- **PROVIDED TEXT**:
______________________________
Berlin’s Abandoned Olympic Village

Germany were originally awarded the 1916 Olympic Games, an event cancelled due to WW1. Fast forward to 1931 and Germany again won the rights, this time to host the 1936 games. Arch-propagandist Joseph Goebbels recognised an opportunity for some positive international optics, and the decision to build a village for the Olympic athletes was born. The site just west of Berlin was a former Truppenubungsplatz, a military training camp. Architects HC Steinmetz and brothers Walter and Werner March were commissioned to design the quarters for just under 1200 global Olympians. The landscape was created by Heinrich Weipking-Jurgensman.

 

The village included housing for the athletes, a reception, swimming pools, sports halls and a vast, state of the art, restaurant. There was also the Hindenburghaus, a complex with theatre, training rooms, hairdressers and more.
______________________________
- **DATASET ENTRIES**:
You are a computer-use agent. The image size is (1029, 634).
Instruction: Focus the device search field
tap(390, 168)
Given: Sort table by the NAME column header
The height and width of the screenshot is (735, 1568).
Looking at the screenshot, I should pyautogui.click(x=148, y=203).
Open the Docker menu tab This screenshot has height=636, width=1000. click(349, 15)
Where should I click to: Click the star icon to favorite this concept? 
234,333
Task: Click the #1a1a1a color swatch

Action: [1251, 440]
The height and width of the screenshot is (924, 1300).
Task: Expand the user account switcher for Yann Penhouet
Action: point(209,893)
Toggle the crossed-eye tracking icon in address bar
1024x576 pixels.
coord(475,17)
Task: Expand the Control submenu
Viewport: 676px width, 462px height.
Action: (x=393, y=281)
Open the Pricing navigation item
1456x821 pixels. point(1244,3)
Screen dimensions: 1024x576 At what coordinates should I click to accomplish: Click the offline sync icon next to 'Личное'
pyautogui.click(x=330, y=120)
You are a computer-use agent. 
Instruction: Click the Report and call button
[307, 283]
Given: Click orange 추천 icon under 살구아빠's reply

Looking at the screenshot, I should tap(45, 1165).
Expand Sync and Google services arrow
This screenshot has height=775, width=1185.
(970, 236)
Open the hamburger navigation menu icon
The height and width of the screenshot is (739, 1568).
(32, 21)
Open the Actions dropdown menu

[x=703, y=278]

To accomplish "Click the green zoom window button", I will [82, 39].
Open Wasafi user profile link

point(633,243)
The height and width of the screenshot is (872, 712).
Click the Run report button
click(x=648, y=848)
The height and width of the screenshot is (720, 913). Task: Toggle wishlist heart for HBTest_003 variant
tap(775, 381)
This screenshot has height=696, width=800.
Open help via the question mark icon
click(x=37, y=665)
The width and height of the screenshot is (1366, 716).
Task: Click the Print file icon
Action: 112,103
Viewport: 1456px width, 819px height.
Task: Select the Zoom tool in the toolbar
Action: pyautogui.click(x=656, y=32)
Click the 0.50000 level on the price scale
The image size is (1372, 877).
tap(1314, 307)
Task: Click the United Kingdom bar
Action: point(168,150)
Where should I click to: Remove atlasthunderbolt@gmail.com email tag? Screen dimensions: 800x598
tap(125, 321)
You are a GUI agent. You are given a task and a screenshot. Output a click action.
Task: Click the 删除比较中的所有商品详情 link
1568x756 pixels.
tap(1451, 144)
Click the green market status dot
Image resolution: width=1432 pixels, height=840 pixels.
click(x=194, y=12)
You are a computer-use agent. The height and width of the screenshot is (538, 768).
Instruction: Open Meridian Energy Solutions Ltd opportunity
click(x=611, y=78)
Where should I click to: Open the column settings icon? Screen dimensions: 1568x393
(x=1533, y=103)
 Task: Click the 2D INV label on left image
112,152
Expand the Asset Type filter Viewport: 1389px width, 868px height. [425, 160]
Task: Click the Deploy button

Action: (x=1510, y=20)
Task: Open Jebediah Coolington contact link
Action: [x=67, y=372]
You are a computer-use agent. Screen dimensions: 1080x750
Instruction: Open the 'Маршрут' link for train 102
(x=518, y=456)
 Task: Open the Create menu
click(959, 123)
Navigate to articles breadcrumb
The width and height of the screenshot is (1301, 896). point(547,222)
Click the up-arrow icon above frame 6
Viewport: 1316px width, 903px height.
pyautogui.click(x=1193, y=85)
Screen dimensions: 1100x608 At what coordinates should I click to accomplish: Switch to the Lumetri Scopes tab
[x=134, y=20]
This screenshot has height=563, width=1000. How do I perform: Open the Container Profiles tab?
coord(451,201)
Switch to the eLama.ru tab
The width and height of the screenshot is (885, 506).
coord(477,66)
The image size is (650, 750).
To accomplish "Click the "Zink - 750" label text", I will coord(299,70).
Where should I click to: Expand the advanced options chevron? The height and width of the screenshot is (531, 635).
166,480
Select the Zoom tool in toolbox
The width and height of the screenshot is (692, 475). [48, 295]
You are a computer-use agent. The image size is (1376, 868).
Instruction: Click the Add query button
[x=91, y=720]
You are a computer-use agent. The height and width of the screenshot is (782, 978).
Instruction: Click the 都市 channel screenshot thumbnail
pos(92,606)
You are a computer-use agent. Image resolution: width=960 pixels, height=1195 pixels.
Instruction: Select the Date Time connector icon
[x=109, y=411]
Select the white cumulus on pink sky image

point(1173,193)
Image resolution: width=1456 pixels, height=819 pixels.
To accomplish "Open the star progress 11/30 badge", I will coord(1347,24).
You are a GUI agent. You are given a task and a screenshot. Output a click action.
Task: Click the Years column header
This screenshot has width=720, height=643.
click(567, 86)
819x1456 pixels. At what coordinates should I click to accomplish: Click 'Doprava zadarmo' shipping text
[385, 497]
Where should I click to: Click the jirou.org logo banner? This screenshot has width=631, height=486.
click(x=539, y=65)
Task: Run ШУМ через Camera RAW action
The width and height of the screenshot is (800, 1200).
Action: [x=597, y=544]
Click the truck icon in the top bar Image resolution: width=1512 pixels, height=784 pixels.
______________________________
- **WHAT TO WORK ON**:
1. Reproduce verbatim the stretch of the Olympic village passage from "Germany were originally" through "by Heinrich Weipking-Jurgensman.".
2. According to the Olympic village passage, who created the landscape of the village?

- **TASK RESULTS**:
1.
Germany were originally awarded the 1916 Olympic Games, an event cancelled due to WW1. Fast forward to 1931 and Germany again won the rights, this time to host the 1936 games. Arch-propagandist Joseph Goebbels recognised an opportunity for some positive international optics, and the decision to build a village for the Olympic athletes was born. The site just west of Berlin was a former Truppenubungsplatz, a military training camp. Architects HC Steinmetz and brothers Walter and Werner March were commissioned to design the quarters for just under 1200 global Olympians. The landscape was created by Heinrich Weipking-Jurgensman.

2. Heinrich Weipking-Jurgensman.